§ Task details: Repeat each entry word for word.

Material to process below:

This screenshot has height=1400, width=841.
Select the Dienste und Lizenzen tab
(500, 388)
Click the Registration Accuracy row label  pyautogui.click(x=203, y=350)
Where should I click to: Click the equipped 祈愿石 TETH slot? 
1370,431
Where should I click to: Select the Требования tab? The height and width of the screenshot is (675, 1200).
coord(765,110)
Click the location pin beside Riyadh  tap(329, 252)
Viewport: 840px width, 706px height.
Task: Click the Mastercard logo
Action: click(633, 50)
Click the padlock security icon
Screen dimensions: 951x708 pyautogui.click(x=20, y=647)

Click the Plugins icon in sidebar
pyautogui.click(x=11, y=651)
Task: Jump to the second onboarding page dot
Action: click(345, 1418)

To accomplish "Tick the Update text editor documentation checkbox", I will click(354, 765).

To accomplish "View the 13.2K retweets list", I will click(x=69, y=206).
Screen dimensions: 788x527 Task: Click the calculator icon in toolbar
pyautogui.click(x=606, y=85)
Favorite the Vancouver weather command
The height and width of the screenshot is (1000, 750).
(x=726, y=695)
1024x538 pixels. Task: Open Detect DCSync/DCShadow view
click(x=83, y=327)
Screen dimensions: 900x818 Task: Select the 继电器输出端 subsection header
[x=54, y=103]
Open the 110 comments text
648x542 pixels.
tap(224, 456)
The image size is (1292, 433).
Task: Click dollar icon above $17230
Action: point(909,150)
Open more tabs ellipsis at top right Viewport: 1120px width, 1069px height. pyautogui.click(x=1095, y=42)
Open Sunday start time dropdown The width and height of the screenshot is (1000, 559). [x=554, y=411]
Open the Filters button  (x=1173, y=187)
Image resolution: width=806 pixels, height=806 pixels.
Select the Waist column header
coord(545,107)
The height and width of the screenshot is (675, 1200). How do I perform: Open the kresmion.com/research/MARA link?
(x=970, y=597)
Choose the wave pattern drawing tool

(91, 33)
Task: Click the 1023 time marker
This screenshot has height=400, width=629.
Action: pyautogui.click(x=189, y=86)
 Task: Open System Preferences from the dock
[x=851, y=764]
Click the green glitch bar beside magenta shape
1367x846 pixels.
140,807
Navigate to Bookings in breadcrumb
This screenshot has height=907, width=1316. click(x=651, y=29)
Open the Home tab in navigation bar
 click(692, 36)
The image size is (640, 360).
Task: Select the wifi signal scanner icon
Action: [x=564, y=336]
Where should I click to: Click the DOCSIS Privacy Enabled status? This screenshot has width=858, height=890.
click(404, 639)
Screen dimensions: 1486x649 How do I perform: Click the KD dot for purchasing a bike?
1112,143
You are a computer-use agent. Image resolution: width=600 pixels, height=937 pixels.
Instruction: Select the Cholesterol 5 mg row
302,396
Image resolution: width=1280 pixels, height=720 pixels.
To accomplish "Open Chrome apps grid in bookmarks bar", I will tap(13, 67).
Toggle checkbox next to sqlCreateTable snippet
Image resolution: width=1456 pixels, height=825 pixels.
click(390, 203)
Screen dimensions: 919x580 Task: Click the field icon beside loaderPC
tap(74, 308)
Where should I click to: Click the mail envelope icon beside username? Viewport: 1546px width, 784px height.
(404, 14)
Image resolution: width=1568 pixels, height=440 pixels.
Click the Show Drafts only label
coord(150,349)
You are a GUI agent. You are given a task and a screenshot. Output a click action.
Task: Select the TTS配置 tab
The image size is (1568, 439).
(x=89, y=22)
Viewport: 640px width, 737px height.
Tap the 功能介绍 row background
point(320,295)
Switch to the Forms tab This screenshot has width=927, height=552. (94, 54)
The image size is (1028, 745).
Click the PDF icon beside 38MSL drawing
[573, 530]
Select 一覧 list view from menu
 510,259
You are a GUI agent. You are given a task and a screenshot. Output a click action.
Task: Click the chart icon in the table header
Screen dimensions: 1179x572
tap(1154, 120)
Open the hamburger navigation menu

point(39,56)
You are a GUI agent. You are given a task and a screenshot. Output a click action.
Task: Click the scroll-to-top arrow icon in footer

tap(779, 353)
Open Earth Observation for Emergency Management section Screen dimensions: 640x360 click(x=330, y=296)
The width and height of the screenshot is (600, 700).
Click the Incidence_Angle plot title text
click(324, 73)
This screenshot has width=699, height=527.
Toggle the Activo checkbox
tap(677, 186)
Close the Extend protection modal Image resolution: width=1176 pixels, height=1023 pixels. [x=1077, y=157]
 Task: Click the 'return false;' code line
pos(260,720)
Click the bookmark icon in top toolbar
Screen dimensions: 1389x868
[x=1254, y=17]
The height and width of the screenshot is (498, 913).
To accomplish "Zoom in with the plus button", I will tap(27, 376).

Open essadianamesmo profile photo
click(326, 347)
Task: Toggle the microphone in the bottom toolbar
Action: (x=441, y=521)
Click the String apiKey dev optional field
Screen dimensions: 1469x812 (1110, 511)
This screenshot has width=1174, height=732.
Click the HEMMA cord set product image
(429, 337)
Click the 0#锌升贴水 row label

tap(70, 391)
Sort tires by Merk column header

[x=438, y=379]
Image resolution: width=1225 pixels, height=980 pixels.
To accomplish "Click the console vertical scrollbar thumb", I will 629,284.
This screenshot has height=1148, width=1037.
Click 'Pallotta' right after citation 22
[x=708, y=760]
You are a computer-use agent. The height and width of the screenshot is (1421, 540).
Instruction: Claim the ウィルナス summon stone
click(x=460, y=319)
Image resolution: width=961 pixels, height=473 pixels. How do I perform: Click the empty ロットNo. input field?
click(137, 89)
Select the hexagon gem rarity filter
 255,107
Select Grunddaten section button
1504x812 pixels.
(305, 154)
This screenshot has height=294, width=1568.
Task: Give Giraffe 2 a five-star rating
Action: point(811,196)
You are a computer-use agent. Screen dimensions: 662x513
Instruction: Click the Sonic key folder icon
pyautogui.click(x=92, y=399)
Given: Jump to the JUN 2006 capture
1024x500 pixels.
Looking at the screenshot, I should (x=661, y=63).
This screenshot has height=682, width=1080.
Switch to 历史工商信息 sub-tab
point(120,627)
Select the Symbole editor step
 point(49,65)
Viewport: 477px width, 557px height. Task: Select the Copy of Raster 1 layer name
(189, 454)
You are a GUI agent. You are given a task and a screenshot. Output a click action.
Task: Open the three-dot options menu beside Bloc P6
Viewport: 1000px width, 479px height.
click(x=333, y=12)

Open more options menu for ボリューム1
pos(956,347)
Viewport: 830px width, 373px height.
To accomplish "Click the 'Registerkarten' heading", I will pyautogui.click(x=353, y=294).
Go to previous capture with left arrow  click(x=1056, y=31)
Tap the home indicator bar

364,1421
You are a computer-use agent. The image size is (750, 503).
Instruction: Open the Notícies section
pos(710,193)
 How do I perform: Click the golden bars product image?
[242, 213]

End of Material to process.

§ Problem solution:
This screenshot has height=1400, width=841.
Select the Dienste und Lizenzen tab
(500, 388)
Click the Registration Accuracy row label  pyautogui.click(x=203, y=350)
Where should I click to: Click the equipped 祈愿石 TETH slot? 
1370,431
Where should I click to: Select the Требования tab? The height and width of the screenshot is (675, 1200).
coord(765,110)
Click the location pin beside Riyadh  tap(329, 252)
Viewport: 840px width, 706px height.
Task: Click the Mastercard logo
Action: click(633, 50)
Click the padlock security icon
Screen dimensions: 951x708 pyautogui.click(x=20, y=647)

Click the Plugins icon in sidebar
pyautogui.click(x=11, y=651)
Task: Jump to the second onboarding page dot
Action: click(345, 1418)

To accomplish "Tick the Update text editor documentation checkbox", I will click(354, 765).

To accomplish "View the 13.2K retweets list", I will click(x=69, y=206).
Screen dimensions: 788x527 Task: Click the calculator icon in toolbar
pyautogui.click(x=606, y=85)
Favorite the Vancouver weather command
The height and width of the screenshot is (1000, 750).
(x=726, y=695)
1024x538 pixels. Task: Open Detect DCSync/DCShadow view
click(x=83, y=327)
Screen dimensions: 900x818 Task: Select the 继电器输出端 subsection header
[x=54, y=103]
Open the 110 comments text
648x542 pixels.
tap(224, 456)
The image size is (1292, 433).
Task: Click dollar icon above $17230
Action: point(909,150)
Open more tabs ellipsis at top right Viewport: 1120px width, 1069px height. pyautogui.click(x=1095, y=42)
Open Sunday start time dropdown The width and height of the screenshot is (1000, 559). [x=554, y=411]
Open the Filters button  (x=1173, y=187)
Image resolution: width=806 pixels, height=806 pixels.
Select the Waist column header
coord(545,107)
The height and width of the screenshot is (675, 1200). How do I perform: Open the kresmion.com/research/MARA link?
(x=970, y=597)
Choose the wave pattern drawing tool

(91, 33)
Task: Click the 1023 time marker
This screenshot has height=400, width=629.
Action: pyautogui.click(x=189, y=86)
 Task: Open System Preferences from the dock
[x=851, y=764]
Click the green glitch bar beside magenta shape
1367x846 pixels.
140,807
Navigate to Bookings in breadcrumb
This screenshot has height=907, width=1316. click(x=651, y=29)
Open the Home tab in navigation bar
 click(692, 36)
The image size is (640, 360).
Task: Select the wifi signal scanner icon
Action: [x=564, y=336]
Where should I click to: Click the DOCSIS Privacy Enabled status? This screenshot has width=858, height=890.
click(404, 639)
Screen dimensions: 1486x649 How do I perform: Click the KD dot for purchasing a bike?
1112,143
You are a computer-use agent. Image resolution: width=600 pixels, height=937 pixels.
Instruction: Select the Cholesterol 5 mg row
302,396
Image resolution: width=1280 pixels, height=720 pixels.
To accomplish "Open Chrome apps grid in bookmarks bar", I will tap(13, 67).
Toggle checkbox next to sqlCreateTable snippet
Image resolution: width=1456 pixels, height=825 pixels.
click(390, 203)
Screen dimensions: 919x580 Task: Click the field icon beside loaderPC
tap(74, 308)
Where should I click to: Click the mail envelope icon beside username? Viewport: 1546px width, 784px height.
(404, 14)
Image resolution: width=1568 pixels, height=440 pixels.
Click the Show Drafts only label
coord(150,349)
You are a GUI agent. You are given a task and a screenshot. Output a click action.
Task: Select the TTS配置 tab
The image size is (1568, 439).
(x=89, y=22)
Viewport: 640px width, 737px height.
Tap the 功能介绍 row background
point(320,295)
Switch to the Forms tab This screenshot has width=927, height=552. (94, 54)
The image size is (1028, 745).
Click the PDF icon beside 38MSL drawing
[573, 530]
Select 一覧 list view from menu
 510,259
You are a GUI agent. You are given a task and a screenshot. Output a click action.
Task: Click the chart icon in the table header
Screen dimensions: 1179x572
tap(1154, 120)
Open the hamburger navigation menu

point(39,56)
You are a GUI agent. You are given a task and a screenshot. Output a click action.
Task: Click the scroll-to-top arrow icon in footer

tap(779, 353)
Open Earth Observation for Emergency Management section Screen dimensions: 640x360 click(x=330, y=296)
The width and height of the screenshot is (600, 700).
Click the Incidence_Angle plot title text
click(324, 73)
This screenshot has width=699, height=527.
Toggle the Activo checkbox
tap(677, 186)
Close the Extend protection modal Image resolution: width=1176 pixels, height=1023 pixels. [x=1077, y=157]
 Task: Click the 'return false;' code line
pos(260,720)
Click the bookmark icon in top toolbar
Screen dimensions: 1389x868
[x=1254, y=17]
The height and width of the screenshot is (498, 913).
To accomplish "Zoom in with the plus button", I will tap(27, 376).

Open essadianamesmo profile photo
click(326, 347)
Task: Toggle the microphone in the bottom toolbar
Action: (x=441, y=521)
Click the String apiKey dev optional field
Screen dimensions: 1469x812 (1110, 511)
This screenshot has width=1174, height=732.
Click the HEMMA cord set product image
(429, 337)
Click the 0#锌升贴水 row label

tap(70, 391)
Sort tires by Merk column header

[x=438, y=379]
Image resolution: width=1225 pixels, height=980 pixels.
To accomplish "Click the console vertical scrollbar thumb", I will 629,284.
This screenshot has height=1148, width=1037.
Click 'Pallotta' right after citation 22
[x=708, y=760]
You are a computer-use agent. The height and width of the screenshot is (1421, 540).
Instruction: Claim the ウィルナス summon stone
click(x=460, y=319)
Image resolution: width=961 pixels, height=473 pixels. How do I perform: Click the empty ロットNo. input field?
click(137, 89)
Select the hexagon gem rarity filter
 255,107
Select Grunddaten section button
1504x812 pixels.
(305, 154)
This screenshot has height=294, width=1568.
Task: Give Giraffe 2 a five-star rating
Action: point(811,196)
You are a computer-use agent. Screen dimensions: 662x513
Instruction: Click the Sonic key folder icon
pyautogui.click(x=92, y=399)
Given: Jump to the JUN 2006 capture
1024x500 pixels.
Looking at the screenshot, I should (x=661, y=63).
This screenshot has height=682, width=1080.
Switch to 历史工商信息 sub-tab
point(120,627)
Select the Symbole editor step
 point(49,65)
Viewport: 477px width, 557px height. Task: Select the Copy of Raster 1 layer name
(189, 454)
You are a GUI agent. You are given a task and a screenshot. Output a click action.
Task: Open the three-dot options menu beside Bloc P6
Viewport: 1000px width, 479px height.
click(x=333, y=12)

Open more options menu for ボリューム1
pos(956,347)
Viewport: 830px width, 373px height.
To accomplish "Click the 'Registerkarten' heading", I will pyautogui.click(x=353, y=294).
Go to previous capture with left arrow  click(x=1056, y=31)
Tap the home indicator bar

364,1421
You are a computer-use agent. The image size is (750, 503).
Instruction: Open the Notícies section
pos(710,193)
 How do I perform: Click the golden bars product image?
[242, 213]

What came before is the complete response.